*Required task 1:* According to the article about Betty Friedan's past, what was her maiden name?

- In addition to Gloria Steinem, Betty Friedman (aka
Friedan)
-- a Stalinist-Marxist who spun herself into an oppressed *American*
housewife,
did her best to destroy America:
-
- Betty Friedan's Secret Communist
Past
- By David Horowitz
- Salon Magazine
- January 18, 1999
-
- Why has this feminist icon continued to cover up her
years as a party activist?
-
- What is it with progressives? Why do they feel the need
to lie so relentlessly about who they are? Recently Rigoberta
Menchú's
autobiography was exposed as a complete hoax. Now it's Betty Friedan's
turn to be revealed as a feminist fibber.
-
- In a new book, "Betty Friedan and the Making of
the Feminine Mystique", Smith College professor Daniel Horowitz (no
relation) establishes beyond doubt that the woman who has always presented
herself as a typical suburban housewife until she began work on her
groundbreaking
book was in fact nothing of the kind. In fact, under her maiden name, Betty
Goldstein, she was a political activist and professional propagandist for
the Communist left for over a decade before the publication of "The
Feminist Mystique" launched the modern women's movement.

*Required task 2:* Convert the stretch of the listing from the line containing "You are a computer-use agent. The" through the end of the listing into a Markdown table with the columns Row and Line. Number each line, and leave out blank lines.

*Supplied data:*
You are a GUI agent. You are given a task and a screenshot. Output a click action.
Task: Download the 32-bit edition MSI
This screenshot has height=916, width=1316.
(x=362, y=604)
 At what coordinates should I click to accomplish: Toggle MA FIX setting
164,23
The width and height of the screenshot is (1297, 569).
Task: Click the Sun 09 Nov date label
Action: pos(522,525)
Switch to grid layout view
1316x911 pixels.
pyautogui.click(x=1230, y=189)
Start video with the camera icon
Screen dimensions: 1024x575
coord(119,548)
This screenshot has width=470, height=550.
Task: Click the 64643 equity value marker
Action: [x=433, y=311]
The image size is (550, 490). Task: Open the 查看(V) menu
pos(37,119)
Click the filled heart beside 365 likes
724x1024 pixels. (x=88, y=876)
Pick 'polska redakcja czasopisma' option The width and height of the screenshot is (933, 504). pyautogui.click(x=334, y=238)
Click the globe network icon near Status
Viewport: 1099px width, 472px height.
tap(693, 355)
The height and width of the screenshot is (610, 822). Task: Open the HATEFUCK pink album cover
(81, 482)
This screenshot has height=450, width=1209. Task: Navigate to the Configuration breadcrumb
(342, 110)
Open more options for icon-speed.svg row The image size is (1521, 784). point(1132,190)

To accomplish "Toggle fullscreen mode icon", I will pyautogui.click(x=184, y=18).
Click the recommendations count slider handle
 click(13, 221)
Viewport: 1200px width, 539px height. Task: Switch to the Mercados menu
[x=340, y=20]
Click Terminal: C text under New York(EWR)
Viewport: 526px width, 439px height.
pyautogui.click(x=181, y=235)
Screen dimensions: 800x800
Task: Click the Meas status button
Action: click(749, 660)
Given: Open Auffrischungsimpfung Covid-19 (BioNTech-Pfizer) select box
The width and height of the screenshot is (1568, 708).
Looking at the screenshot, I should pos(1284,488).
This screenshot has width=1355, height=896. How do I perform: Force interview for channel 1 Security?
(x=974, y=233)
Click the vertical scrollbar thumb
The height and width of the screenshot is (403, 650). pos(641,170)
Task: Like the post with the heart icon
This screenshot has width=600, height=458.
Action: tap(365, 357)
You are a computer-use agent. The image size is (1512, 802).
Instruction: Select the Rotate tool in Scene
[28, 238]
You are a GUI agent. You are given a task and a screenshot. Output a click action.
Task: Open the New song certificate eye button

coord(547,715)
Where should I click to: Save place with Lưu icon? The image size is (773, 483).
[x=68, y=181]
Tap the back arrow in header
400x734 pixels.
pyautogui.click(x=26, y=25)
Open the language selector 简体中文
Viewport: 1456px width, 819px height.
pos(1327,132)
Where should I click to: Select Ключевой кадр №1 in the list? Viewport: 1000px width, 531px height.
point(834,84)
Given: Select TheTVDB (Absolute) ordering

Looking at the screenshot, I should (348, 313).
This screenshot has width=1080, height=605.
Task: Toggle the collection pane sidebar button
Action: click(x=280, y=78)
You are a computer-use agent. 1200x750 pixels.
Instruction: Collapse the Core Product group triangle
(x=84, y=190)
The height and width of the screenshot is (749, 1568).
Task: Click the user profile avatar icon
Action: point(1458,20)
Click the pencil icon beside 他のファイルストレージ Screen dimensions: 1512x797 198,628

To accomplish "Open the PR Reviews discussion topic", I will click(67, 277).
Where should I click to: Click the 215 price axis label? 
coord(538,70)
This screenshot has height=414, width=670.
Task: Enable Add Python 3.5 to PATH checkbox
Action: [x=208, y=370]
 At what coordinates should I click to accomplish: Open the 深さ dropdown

*Correct output 1:* Betty Goldstein

*Correct output 2:*
| Row | Line |
|---|---|
| 1 | You are a computer-use agent. The image size is (1512, 802). |
| 2 | Instruction: Select the Rotate tool in Scene |
| 3 | [28, 238] |
| 4 | You are a GUI agent. You are given a task and a screenshot. Output a click action. |
| 5 | Task: Open the New song certificate eye button |
| 6 | coord(547,715) |
| 7 | Where should I click to: Save place with Lưu icon? The image size is (773, 483). |
| 8 | [x=68, y=181] |
| 9 | Tap the back arrow in header |
| 10 | 400x734 pixels. |
| 11 | pyautogui.click(x=26, y=25) |
| 12 | Open the language selector 简体中文 |
| 13 | Viewport: 1456px width, 819px height. |
| 14 | pos(1327,132) |
| 15 | Where should I click to: Select Ключевой кадр №1 in the list? Viewport: 1000px width, 531px height. |
| 16 | point(834,84) |
| 17 | Given: Select TheTVDB (Absolute) ordering |
| 18 | Looking at the screenshot, I should (348, 313). |
| 19 | This screenshot has width=1080, height=605. |
| 20 | Task: Toggle the collection pane sidebar button |
| 21 | Action: click(x=280, y=78) |
| 22 | You are a computer-use agent. 1200x750 pixels. |
| 23 | Instruction: Collapse the Core Product group triangle |
| 24 | (x=84, y=190) |
| 25 | The height and width of the screenshot is (749, 1568). |
| 26 | Task: Click the user profile avatar icon |
| 27 | Action: point(1458,20) |
| 28 | Click the pencil icon beside 他のファイルストレージ Screen dimensions: 1512x797 198,628 |
| 29 | To accomplish "Open the PR Reviews discussion topic", I will click(67, 277). |
| 30 | Where should I click to: Click the 215 price axis label?  |
| 31 | coord(538,70) |
| 32 | This screenshot has height=414, width=670. |
| 33 | Task: Enable Add Python 3.5 to PATH checkbox |
| 34 | Action: [x=208, y=370] |
| 35 |  At what coordinates should I click to accomplish: Open the 深さ dropdown |